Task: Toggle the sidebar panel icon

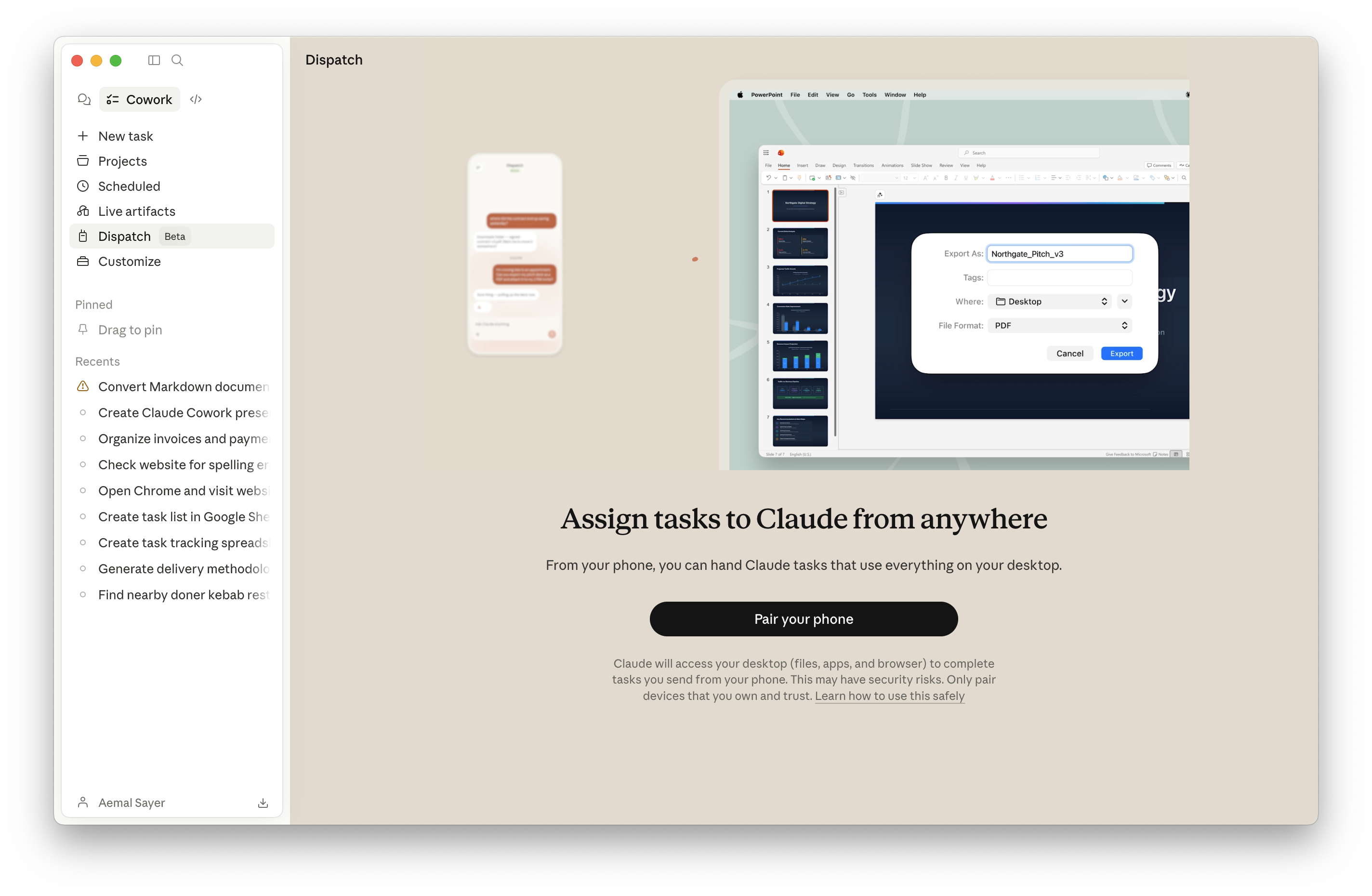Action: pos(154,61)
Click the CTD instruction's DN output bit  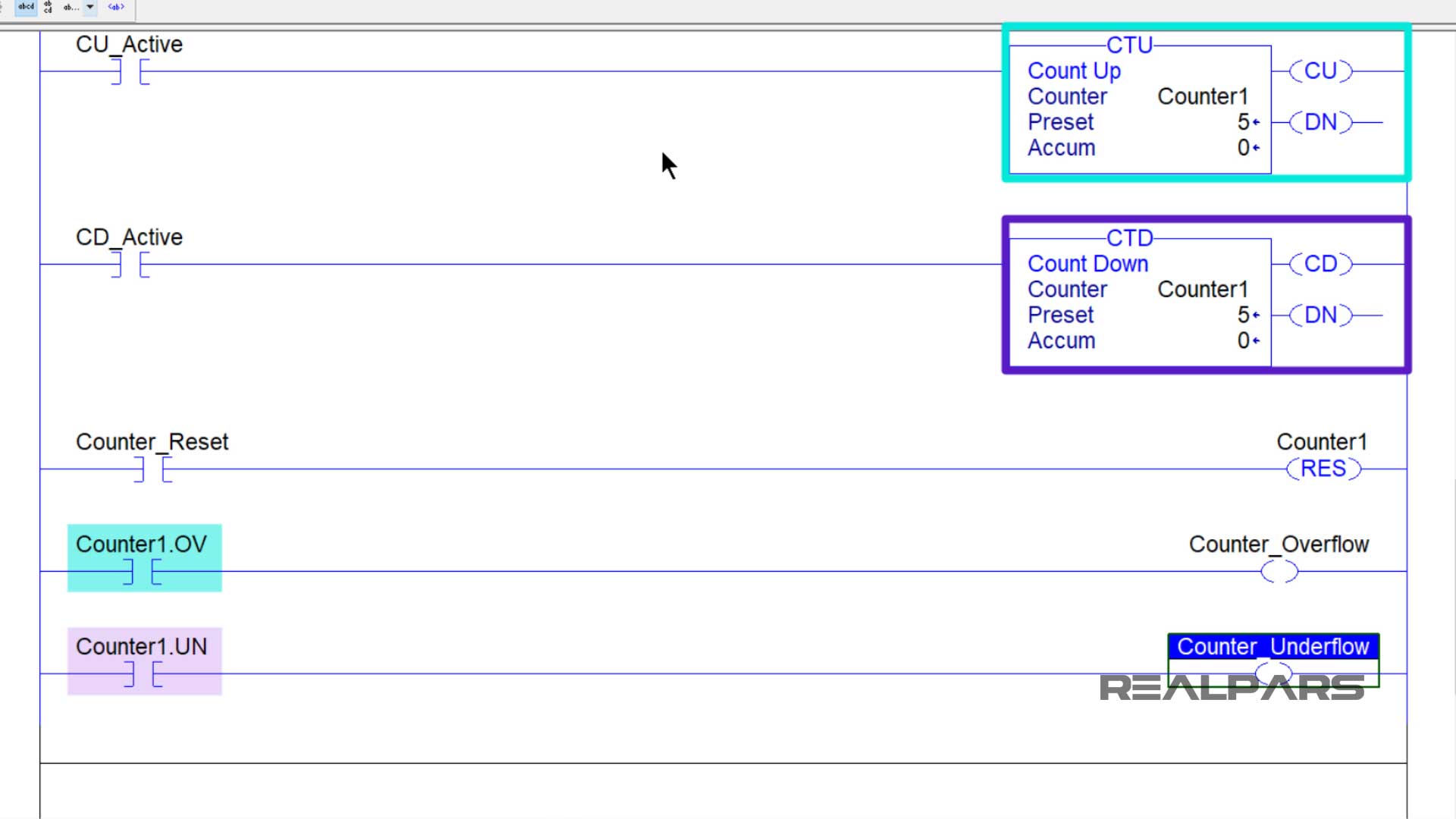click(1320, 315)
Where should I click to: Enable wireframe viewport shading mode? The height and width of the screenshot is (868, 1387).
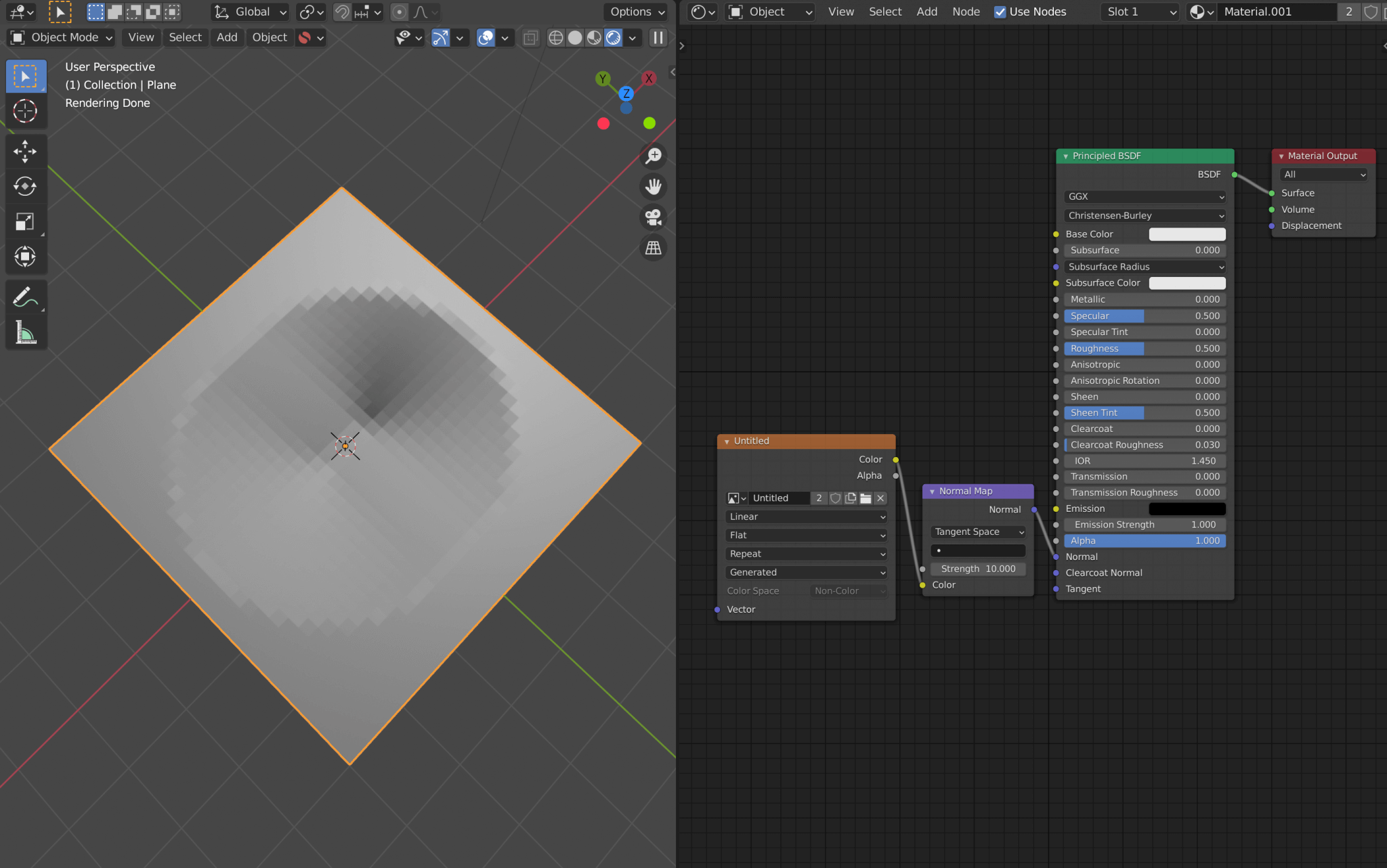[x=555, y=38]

-*-

- [Task objective] All lines from the one holding "Where should I" to the end of the listing above need to be duplicated exactly. None of the pictures should be included.

- [Output of the task]
Where should I click to: Enable wireframe viewport shading mode? The height and width of the screenshot is (868, 1387).
[x=555, y=38]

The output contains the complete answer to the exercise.